▶ [Work required]
Your output should be the line with "Task: Open the apps grid icon in left sidebar" plus all following lines to the end of the records, exactly as written and nothing more.

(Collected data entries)

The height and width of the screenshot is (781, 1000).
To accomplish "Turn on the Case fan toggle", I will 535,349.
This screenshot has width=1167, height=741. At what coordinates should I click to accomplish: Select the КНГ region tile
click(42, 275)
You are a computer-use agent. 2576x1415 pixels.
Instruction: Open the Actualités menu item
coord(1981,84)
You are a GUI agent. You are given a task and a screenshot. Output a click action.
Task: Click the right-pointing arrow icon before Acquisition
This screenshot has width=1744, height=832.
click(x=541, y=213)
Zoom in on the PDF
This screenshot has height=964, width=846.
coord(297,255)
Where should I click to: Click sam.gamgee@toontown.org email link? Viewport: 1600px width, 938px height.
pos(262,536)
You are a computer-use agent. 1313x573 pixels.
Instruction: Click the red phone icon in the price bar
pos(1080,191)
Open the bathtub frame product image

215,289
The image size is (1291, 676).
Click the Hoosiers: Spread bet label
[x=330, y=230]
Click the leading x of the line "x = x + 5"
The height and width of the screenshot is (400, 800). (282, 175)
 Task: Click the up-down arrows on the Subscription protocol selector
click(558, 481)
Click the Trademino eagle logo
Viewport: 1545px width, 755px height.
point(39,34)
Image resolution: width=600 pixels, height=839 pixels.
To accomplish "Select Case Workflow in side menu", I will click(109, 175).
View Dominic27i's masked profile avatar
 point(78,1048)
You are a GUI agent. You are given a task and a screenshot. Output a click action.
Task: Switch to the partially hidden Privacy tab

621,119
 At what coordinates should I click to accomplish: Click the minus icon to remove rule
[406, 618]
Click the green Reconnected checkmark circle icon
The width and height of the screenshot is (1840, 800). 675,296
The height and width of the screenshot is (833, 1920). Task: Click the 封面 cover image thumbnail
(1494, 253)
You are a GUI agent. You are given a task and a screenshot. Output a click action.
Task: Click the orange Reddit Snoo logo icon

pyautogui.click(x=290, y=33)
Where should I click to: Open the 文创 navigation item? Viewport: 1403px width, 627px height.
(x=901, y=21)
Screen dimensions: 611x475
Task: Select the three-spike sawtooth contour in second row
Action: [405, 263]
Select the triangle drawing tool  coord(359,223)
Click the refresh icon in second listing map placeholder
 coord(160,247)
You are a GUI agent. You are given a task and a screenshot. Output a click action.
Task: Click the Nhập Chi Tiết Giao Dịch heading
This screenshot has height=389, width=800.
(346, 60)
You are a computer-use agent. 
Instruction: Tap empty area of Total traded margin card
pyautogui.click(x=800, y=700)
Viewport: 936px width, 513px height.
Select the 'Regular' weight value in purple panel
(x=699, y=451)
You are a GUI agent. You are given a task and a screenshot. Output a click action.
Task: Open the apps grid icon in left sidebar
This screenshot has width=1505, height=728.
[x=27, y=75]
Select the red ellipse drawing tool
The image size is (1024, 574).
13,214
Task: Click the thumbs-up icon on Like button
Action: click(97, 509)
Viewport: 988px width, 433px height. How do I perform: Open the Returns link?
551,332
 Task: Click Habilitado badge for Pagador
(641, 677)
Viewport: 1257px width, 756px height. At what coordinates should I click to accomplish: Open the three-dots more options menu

▶ [Expected answer]
Task: Open the apps grid icon in left sidebar
This screenshot has width=1505, height=728.
[x=27, y=75]
Select the red ellipse drawing tool
The image size is (1024, 574).
13,214
Task: Click the thumbs-up icon on Like button
Action: click(97, 509)
Viewport: 988px width, 433px height. How do I perform: Open the Returns link?
551,332
 Task: Click Habilitado badge for Pagador
(641, 677)
Viewport: 1257px width, 756px height. At what coordinates should I click to accomplish: Open the three-dots more options menu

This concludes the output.